Top of Records for the exercise

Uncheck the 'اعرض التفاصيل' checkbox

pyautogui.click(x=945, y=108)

Bottom of Records for the exercise
Top of Records for the exercise

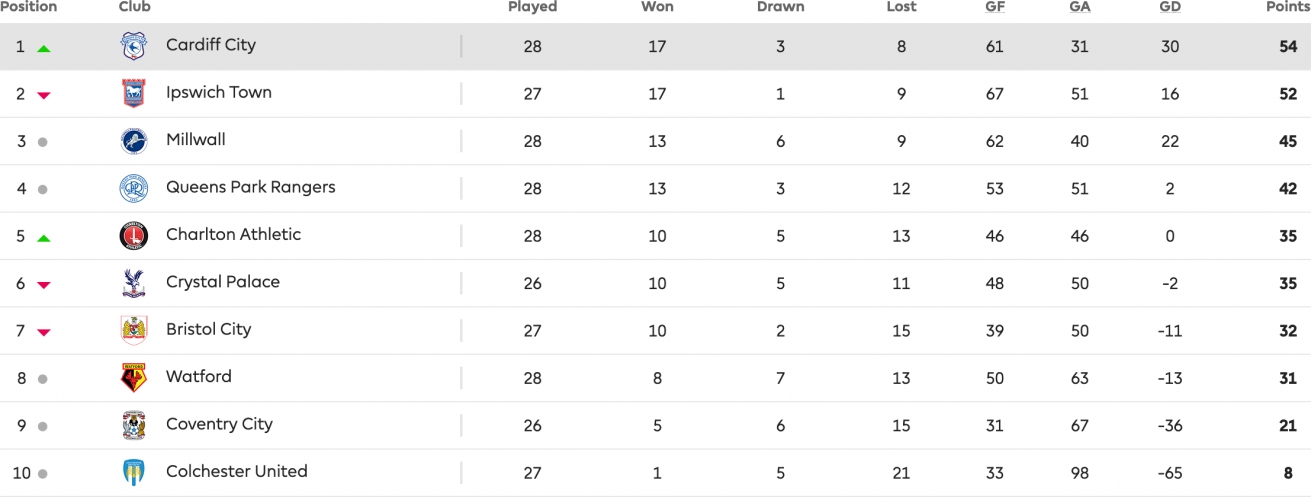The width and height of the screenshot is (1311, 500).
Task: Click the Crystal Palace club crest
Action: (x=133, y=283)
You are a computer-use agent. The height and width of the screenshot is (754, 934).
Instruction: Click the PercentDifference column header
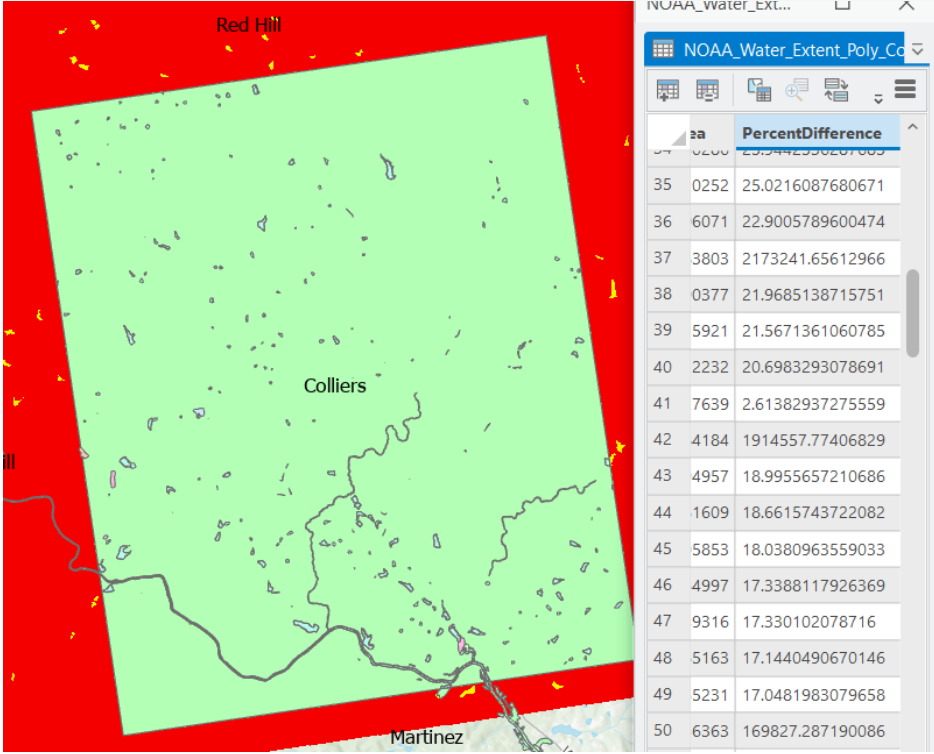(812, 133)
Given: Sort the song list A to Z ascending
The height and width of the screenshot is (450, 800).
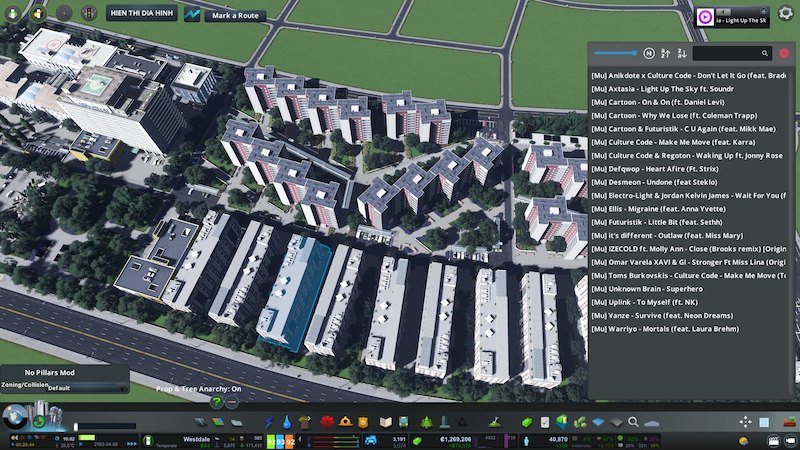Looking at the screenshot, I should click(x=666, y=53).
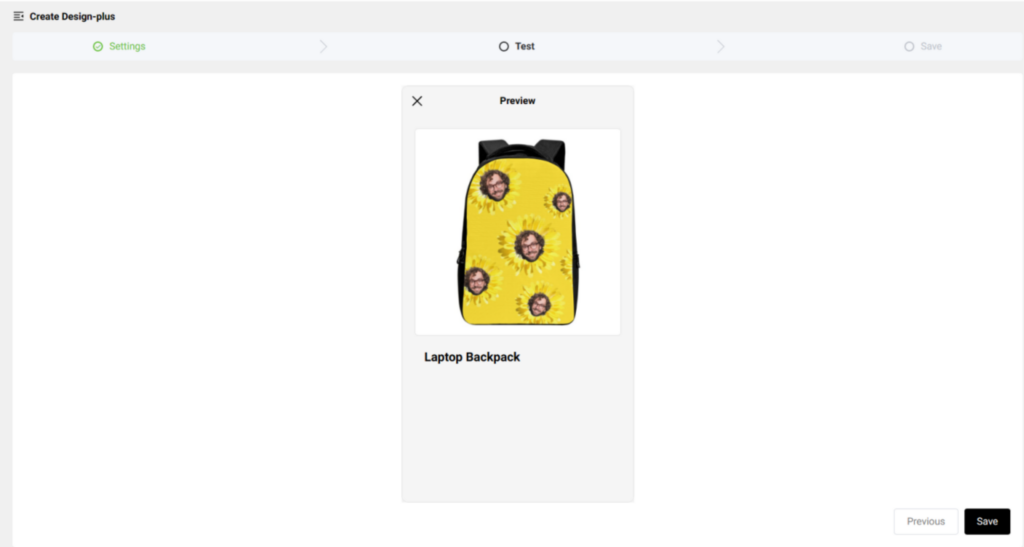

Bottom of Records for the exercise
Top of Records for the exercise

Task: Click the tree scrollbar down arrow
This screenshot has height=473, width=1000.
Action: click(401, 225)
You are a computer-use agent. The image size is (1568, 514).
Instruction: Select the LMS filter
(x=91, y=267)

Bottom of Records for the exercise

Work order:
Reproduce each line of the entries in which the word "agent" is found.

Exercise output:
You are a computer-use agent. The height and width of the screenshot is (754, 934).
You are a computer-use agent. The image size is (1568, 514).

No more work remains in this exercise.